I poke my head outside. “There’s enough branches within reach that I can scale my way over to the tree across from us. Follow me.”
I step outside, a gust of frigid air penetrating my jeans as if I wasn’t wearing anything. If I thought it was cold in the plane, that was nothing. We both have jackets, mine more insulated than Renzo’s, but nothing suited to this weather. I have no idea how we’re going to keep from getting hypothermic.
“One disaster at a time, Shae,” I whisper to myself.
“What?”
“Nothing,” I mutter. The last thing I want to do is give him more things to blame on me.
Once I’ve made my way to the trunk of the tree, Renzo squeezes himself through the jagged metal opening and onto the branch. It bends with his weight, and we both still. Slowly, my hulking companion eases himself toward me with his hands firmly gripping the branch above him for balance. After I know he’s made it out, I take a slow, cleansing breath, then squat down to lower myself to the next set of branches.
We’re approximately twenty feet in the air. With a bank of snow beneath us, dropping might not be terrible, but I’d rather not risk a broken leg. I’m standing one level down from Renzo when a distant whooshing fills my ears like a raging river. I peer up at him, unease filling me.
“What the hell is that?”
“I think it’s … the wind.”
A wall of arctic air sweeps through the trees as if in confirmation. Branches sway all around us, along with a dusting of snow swept up into the sky.
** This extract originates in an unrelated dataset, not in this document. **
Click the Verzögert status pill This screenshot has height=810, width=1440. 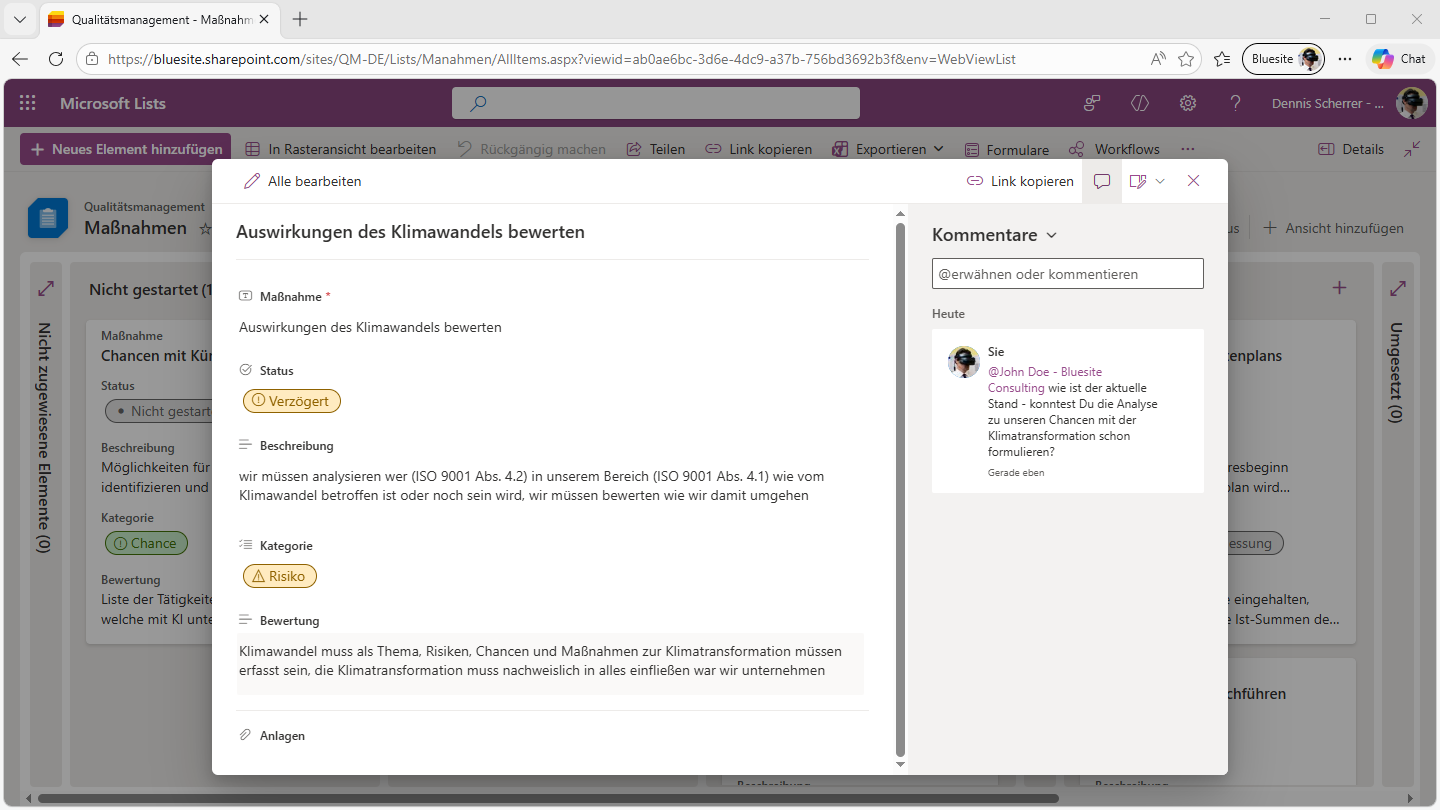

We both cling to the trunk of the tree. The gust isn’t strong enough to knock us down, but it’s plenty strong to shake lose the dangling plane. A cacophony of cracks and moans announces its sudden descent toward the ground. Like a ball on a Plinko board bouncing off prongs on its way to the bottom, the plane plummets in a jerking motion as it hits branches on its way down. The cockpit touches first with the back of the plane bending in half at the seam, crumpling over itself in a mangled heap of metal.
I watch awestruck as the puff of snow around it settles, then peer up wide-eyed at Renzo. “You think it’ll explode?”
“If it hasn’t already, I’d say probably not.”
I nod, praying he’s right.
Wordlessly, we both resume our descent. Once we’re both safely on the ground, we walk an arcing circle around the plane.
“We could use it as shelter if we could get inside,” I suggest, though I can’t see a way in, and I’m still worried the thing could burst into flames at any moment.
“I’m not sure there is an inside left,” Renzo adds.
A weary sigh slips past my lips. “Okay, the plane isn’t an option. We need to find someplace to escape the cold for the night.”
“I suggest we go south toward the border and warmer temps. There’s bound to be more towns that way, too.” He points to his left.
“How do you know that’s south?” The sun sets in the west, but we’re far enough north that the sun is behind the horizon and makes shadows hard to read.
“Trees tend to grow thicker and longer branches where they get the most light. That’s south up here.”
I look around at the trees above me, and I’ll be damned if there isn’t a subtle pattern of more growth on one side. “How the hell did you know that?”
“My grandmother.” His answer surprises me enough to draw my gaze back to him. “She loved plants. Had a greenhouse in the backyard that I loved to play in as a kid.”
“She teach you any arctic survival techniques?” I ask with a touch of humor, needing to lighten the mood.
He shakes his head somberly.
“Pity.” I shove my hands in my pockets and start our trek through the knee-deep snow.